● **Input**:
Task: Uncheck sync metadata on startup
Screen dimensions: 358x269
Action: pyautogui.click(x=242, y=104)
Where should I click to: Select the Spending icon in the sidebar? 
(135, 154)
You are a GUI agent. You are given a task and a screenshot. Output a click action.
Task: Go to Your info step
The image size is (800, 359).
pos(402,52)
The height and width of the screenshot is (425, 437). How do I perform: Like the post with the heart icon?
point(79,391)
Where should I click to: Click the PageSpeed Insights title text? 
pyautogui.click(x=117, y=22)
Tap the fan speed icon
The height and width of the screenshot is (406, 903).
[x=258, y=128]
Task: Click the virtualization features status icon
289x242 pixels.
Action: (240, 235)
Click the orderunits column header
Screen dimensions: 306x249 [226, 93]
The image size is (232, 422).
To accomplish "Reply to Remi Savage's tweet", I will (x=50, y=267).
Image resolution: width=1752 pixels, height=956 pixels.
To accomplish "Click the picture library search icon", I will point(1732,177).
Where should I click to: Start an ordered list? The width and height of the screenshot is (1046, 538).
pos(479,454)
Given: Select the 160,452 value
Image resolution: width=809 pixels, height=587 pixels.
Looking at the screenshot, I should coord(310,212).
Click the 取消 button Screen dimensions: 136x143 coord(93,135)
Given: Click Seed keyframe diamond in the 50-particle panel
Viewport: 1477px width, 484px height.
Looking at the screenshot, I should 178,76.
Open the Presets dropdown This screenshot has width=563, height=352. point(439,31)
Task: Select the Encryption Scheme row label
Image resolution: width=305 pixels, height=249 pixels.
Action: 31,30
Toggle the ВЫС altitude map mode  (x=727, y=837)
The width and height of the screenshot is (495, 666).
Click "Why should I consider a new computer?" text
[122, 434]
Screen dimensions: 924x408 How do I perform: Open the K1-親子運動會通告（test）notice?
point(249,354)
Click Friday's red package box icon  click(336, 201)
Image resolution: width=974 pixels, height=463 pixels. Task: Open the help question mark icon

● **Action item**: As listed above, the lines from the line with "Where should I click to: Start" to the line with "Click the 取消" are to be echoed exactly, with both ends included and nothing added.

● **Problem solution**:
Where should I click to: Start an ordered list? The width and height of the screenshot is (1046, 538).
pos(479,454)
Given: Select the 160,452 value
Image resolution: width=809 pixels, height=587 pixels.
Looking at the screenshot, I should coord(310,212).
Click the 取消 button Screen dimensions: 136x143 coord(93,135)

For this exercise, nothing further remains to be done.